- Direction
Please output the stretch of entries from the line containing "Given: Tap the" through the end of the entries, copied exactly. Leave the pictures out of your answer.

[Data entries]
::::::::

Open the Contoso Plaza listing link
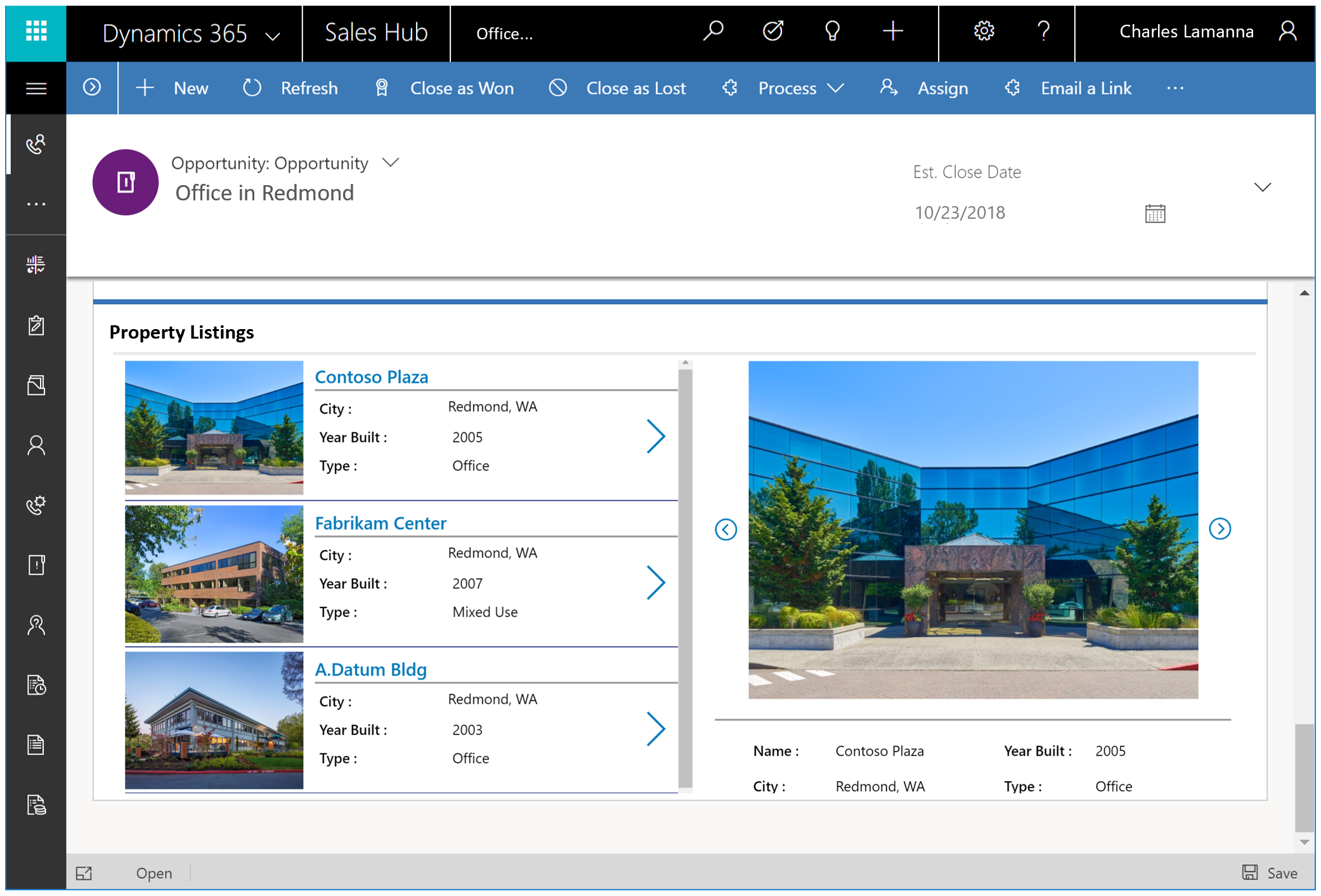 click(x=372, y=377)
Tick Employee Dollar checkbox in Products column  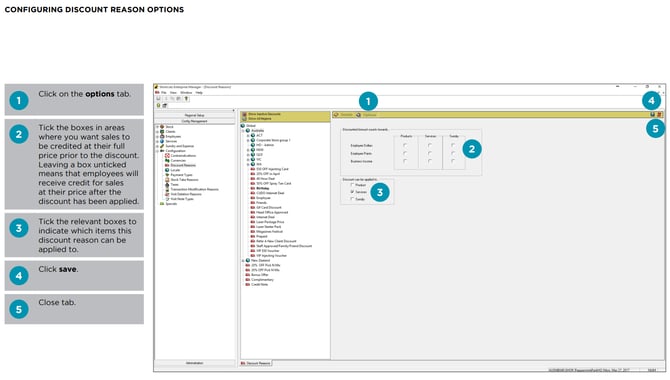click(405, 145)
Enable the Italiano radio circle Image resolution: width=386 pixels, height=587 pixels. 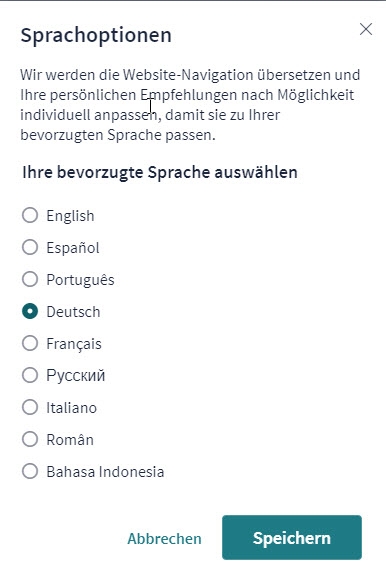pos(30,407)
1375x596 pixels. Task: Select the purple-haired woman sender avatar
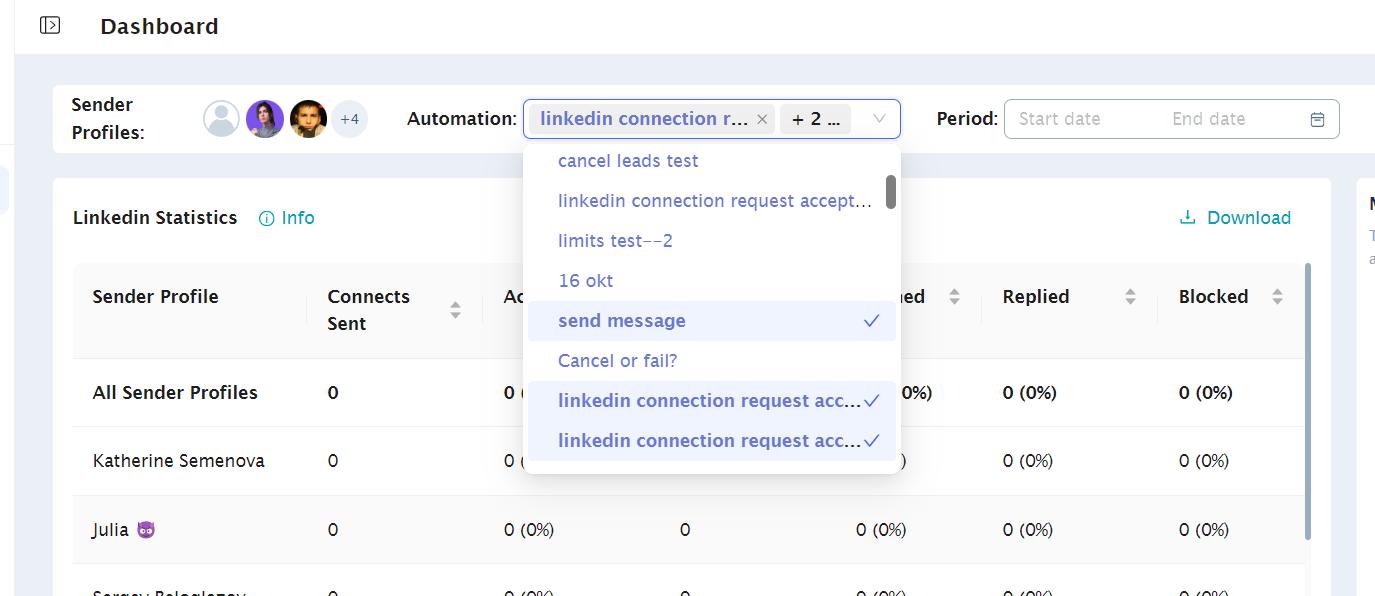[x=265, y=119]
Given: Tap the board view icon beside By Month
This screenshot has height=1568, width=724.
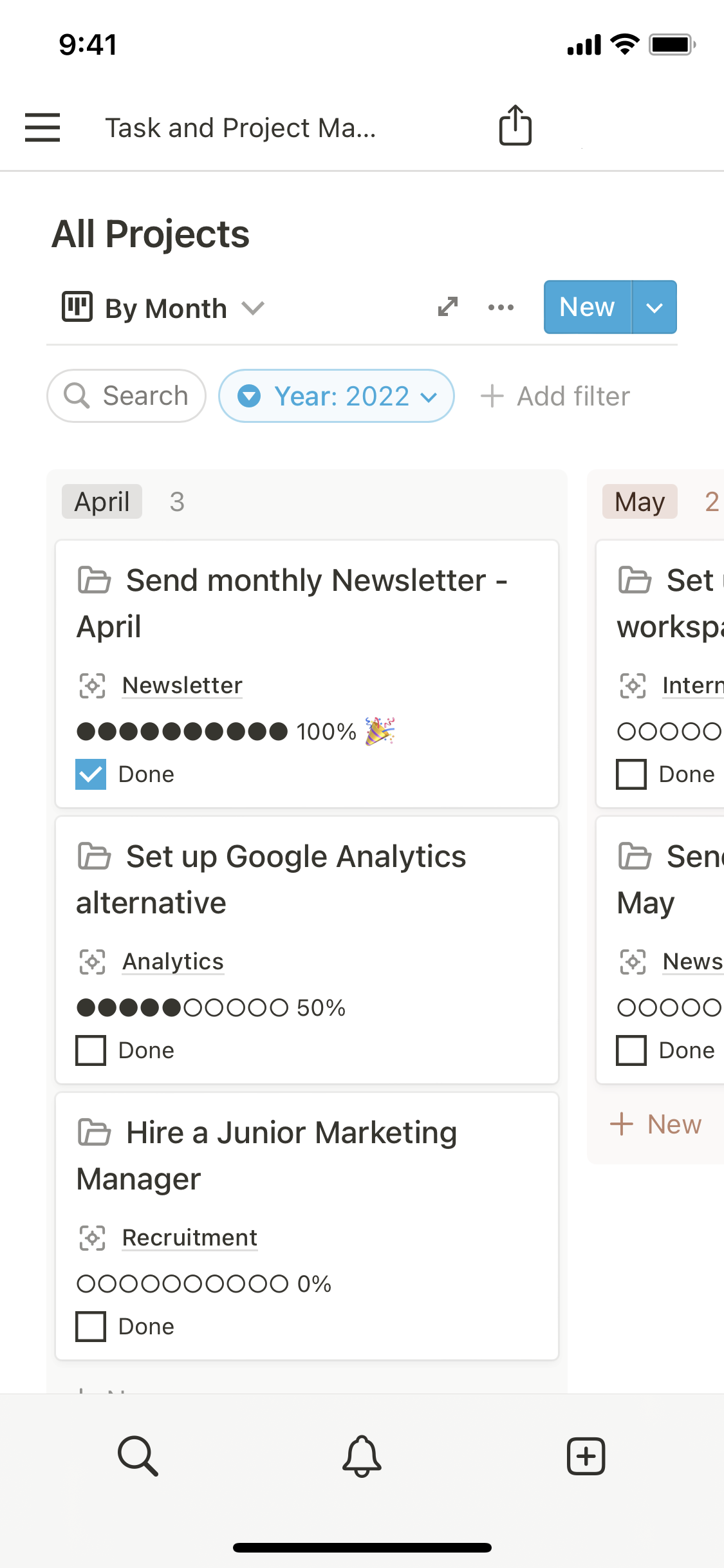Looking at the screenshot, I should click(x=77, y=307).
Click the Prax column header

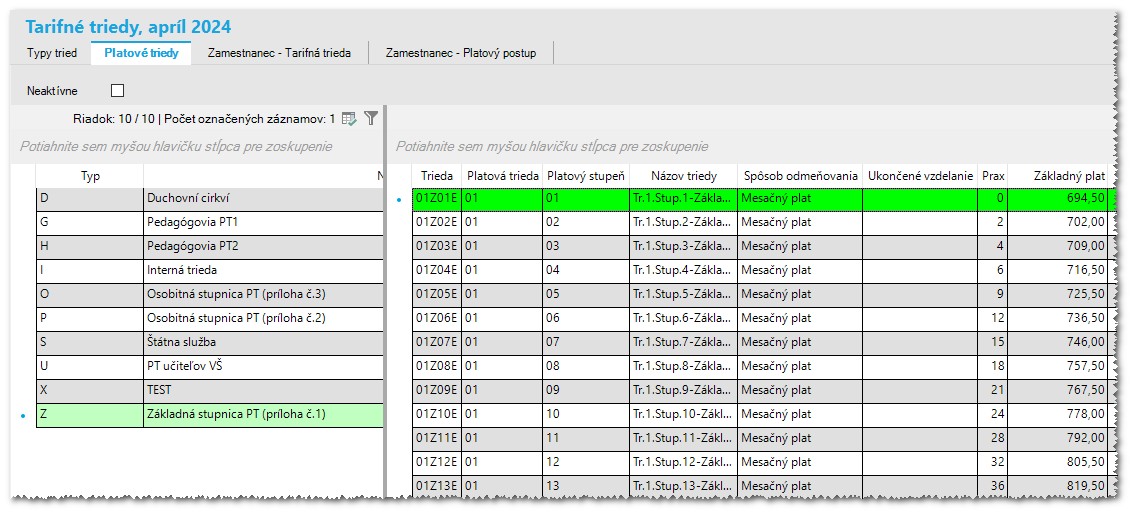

::::::::

- Exercise result
Given: Tap the board view icon beside By Month
This screenshot has height=1568, width=724.
Looking at the screenshot, I should click(x=77, y=307).
Click the Prax column header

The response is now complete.